→ SOURCE DATA
■ ■ ■ ■ ■ ■ ■

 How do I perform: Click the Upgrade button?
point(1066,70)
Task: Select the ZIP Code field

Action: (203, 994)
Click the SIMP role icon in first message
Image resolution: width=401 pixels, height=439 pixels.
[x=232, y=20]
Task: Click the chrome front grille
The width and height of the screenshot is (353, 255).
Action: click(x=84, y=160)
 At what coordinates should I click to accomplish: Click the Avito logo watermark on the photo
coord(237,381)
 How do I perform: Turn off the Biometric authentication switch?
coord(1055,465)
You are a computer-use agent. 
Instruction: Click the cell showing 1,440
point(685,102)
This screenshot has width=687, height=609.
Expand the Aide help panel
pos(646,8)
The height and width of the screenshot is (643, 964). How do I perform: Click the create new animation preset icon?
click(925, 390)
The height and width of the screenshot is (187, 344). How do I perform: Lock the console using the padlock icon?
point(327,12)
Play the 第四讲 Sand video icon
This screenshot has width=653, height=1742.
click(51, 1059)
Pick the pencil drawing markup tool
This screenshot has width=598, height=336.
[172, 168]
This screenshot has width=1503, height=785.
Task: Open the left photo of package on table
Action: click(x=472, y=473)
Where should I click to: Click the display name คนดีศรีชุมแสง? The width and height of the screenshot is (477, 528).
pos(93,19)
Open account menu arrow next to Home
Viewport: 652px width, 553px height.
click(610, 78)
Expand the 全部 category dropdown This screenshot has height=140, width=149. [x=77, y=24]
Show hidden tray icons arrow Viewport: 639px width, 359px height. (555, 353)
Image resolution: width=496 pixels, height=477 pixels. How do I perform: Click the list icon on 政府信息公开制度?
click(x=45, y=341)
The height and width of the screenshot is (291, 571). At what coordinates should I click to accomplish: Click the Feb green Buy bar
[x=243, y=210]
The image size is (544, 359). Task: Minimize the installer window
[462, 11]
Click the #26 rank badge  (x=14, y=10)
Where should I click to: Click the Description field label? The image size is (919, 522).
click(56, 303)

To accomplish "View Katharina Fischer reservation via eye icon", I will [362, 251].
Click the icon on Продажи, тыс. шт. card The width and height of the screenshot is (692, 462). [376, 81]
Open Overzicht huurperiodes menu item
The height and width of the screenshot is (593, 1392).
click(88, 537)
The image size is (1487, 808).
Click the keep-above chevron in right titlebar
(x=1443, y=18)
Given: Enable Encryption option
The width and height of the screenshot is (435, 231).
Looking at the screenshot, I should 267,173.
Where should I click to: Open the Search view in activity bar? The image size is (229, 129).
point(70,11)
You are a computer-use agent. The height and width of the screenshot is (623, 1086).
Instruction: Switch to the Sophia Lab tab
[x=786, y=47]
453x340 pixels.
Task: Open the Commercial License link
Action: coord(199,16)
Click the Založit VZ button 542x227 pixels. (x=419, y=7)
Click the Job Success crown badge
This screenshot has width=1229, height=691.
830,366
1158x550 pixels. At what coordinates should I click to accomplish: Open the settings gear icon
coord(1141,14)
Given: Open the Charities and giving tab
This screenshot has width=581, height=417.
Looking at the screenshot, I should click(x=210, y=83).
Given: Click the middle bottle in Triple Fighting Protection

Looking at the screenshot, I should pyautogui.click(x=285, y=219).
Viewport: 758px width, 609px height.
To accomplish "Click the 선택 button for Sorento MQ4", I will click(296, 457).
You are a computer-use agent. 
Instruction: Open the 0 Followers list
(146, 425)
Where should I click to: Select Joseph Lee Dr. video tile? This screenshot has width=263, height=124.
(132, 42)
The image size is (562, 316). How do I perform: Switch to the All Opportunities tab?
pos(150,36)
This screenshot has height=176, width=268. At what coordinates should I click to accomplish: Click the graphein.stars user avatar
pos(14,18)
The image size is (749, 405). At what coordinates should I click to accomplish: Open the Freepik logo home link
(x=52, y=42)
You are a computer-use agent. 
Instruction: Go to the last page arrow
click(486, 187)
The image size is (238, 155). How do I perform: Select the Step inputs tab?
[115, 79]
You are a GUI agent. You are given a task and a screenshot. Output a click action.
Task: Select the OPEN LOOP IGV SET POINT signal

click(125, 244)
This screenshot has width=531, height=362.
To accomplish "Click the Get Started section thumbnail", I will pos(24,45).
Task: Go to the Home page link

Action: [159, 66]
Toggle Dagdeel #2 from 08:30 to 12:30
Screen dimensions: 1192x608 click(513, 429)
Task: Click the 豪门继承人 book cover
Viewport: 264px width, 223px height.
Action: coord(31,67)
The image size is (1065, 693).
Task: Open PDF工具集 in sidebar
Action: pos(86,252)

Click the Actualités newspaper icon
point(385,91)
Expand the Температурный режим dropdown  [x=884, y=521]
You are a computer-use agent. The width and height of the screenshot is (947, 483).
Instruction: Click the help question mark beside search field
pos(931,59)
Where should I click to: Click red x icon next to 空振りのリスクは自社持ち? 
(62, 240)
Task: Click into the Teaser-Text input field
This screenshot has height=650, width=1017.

■ ■ ■ ■ ■ ■ ■

→ WHAT IS REQUIRED
All of the data above needs to be given again exactly.

→ SOLUTION FOR THIS PROBLEM
 How do I perform: Click the Upgrade button?
point(1066,70)
Task: Select the ZIP Code field

Action: (203, 994)
Click the SIMP role icon in first message
Image resolution: width=401 pixels, height=439 pixels.
[x=232, y=20]
Task: Click the chrome front grille
The width and height of the screenshot is (353, 255).
Action: click(x=84, y=160)
 At what coordinates should I click to accomplish: Click the Avito logo watermark on the photo
coord(237,381)
 How do I perform: Turn off the Biometric authentication switch?
coord(1055,465)
You are a computer-use agent. 
Instruction: Click the cell showing 1,440
point(685,102)
This screenshot has width=687, height=609.
Expand the Aide help panel
pos(646,8)
The height and width of the screenshot is (643, 964). How do I perform: Click the create new animation preset icon?
click(925, 390)
The height and width of the screenshot is (187, 344). How do I perform: Lock the console using the padlock icon?
point(327,12)
Play the 第四讲 Sand video icon
This screenshot has width=653, height=1742.
click(51, 1059)
Pick the pencil drawing markup tool
This screenshot has width=598, height=336.
[172, 168]
This screenshot has width=1503, height=785.
Task: Open the left photo of package on table
Action: click(x=472, y=473)
Where should I click to: Click the display name คนดีศรีชุมแสง? The width and height of the screenshot is (477, 528).
pos(93,19)
Open account menu arrow next to Home
Viewport: 652px width, 553px height.
click(610, 78)
Expand the 全部 category dropdown This screenshot has height=140, width=149. [x=77, y=24]
Show hidden tray icons arrow Viewport: 639px width, 359px height. (555, 353)
Image resolution: width=496 pixels, height=477 pixels. How do I perform: Click the list icon on 政府信息公开制度?
click(x=45, y=341)
The height and width of the screenshot is (291, 571). At what coordinates should I click to accomplish: Click the Feb green Buy bar
[x=243, y=210]
The image size is (544, 359). Task: Minimize the installer window
[462, 11]
Click the #26 rank badge  (x=14, y=10)
Where should I click to: Click the Description field label? The image size is (919, 522).
click(56, 303)

To accomplish "View Katharina Fischer reservation via eye icon", I will [362, 251].
Click the icon on Продажи, тыс. шт. card The width and height of the screenshot is (692, 462). [376, 81]
Open Overzicht huurperiodes menu item
The height and width of the screenshot is (593, 1392).
click(88, 537)
The image size is (1487, 808).
Click the keep-above chevron in right titlebar
(x=1443, y=18)
Given: Enable Encryption option
The width and height of the screenshot is (435, 231).
Looking at the screenshot, I should 267,173.
Where should I click to: Open the Search view in activity bar? The image size is (229, 129).
point(70,11)
You are a computer-use agent. The height and width of the screenshot is (623, 1086).
Instruction: Switch to the Sophia Lab tab
[x=786, y=47]
453x340 pixels.
Task: Open the Commercial License link
Action: coord(199,16)
Click the Založit VZ button 542x227 pixels. (x=419, y=7)
Click the Job Success crown badge
This screenshot has width=1229, height=691.
830,366
1158x550 pixels. At what coordinates should I click to accomplish: Open the settings gear icon
coord(1141,14)
Given: Open the Charities and giving tab
This screenshot has width=581, height=417.
Looking at the screenshot, I should click(x=210, y=83).
Given: Click the middle bottle in Triple Fighting Protection

Looking at the screenshot, I should pyautogui.click(x=285, y=219).
Viewport: 758px width, 609px height.
To accomplish "Click the 선택 button for Sorento MQ4", I will click(296, 457).
You are a computer-use agent. 
Instruction: Open the 0 Followers list
(146, 425)
Where should I click to: Select Joseph Lee Dr. video tile? This screenshot has width=263, height=124.
(132, 42)
The image size is (562, 316). How do I perform: Switch to the All Opportunities tab?
pos(150,36)
This screenshot has height=176, width=268. At what coordinates should I click to accomplish: Click the graphein.stars user avatar
pos(14,18)
The image size is (749, 405). At what coordinates should I click to accomplish: Open the Freepik logo home link
(x=52, y=42)
You are a computer-use agent. 
Instruction: Go to the last page arrow
click(486, 187)
The image size is (238, 155). How do I perform: Select the Step inputs tab?
[115, 79]
You are a GUI agent. You are given a task and a screenshot. Output a click action.
Task: Select the OPEN LOOP IGV SET POINT signal

click(125, 244)
This screenshot has width=531, height=362.
To accomplish "Click the Get Started section thumbnail", I will pos(24,45).
Task: Go to the Home page link

Action: [159, 66]
Toggle Dagdeel #2 from 08:30 to 12:30
Screen dimensions: 1192x608 click(513, 429)
Task: Click the 豪门继承人 book cover
Viewport: 264px width, 223px height.
Action: coord(31,67)
The image size is (1065, 693).
Task: Open PDF工具集 in sidebar
Action: pos(86,252)

Click the Actualités newspaper icon
point(385,91)
Expand the Температурный режим dropdown  [x=884, y=521]
You are a computer-use agent. The width and height of the screenshot is (947, 483).
Instruction: Click the help question mark beside search field
pos(931,59)
Where should I click to: Click red x icon next to 空振りのリスクは自社持ち? 
(62, 240)
Task: Click into the Teaser-Text input field
This screenshot has height=650, width=1017.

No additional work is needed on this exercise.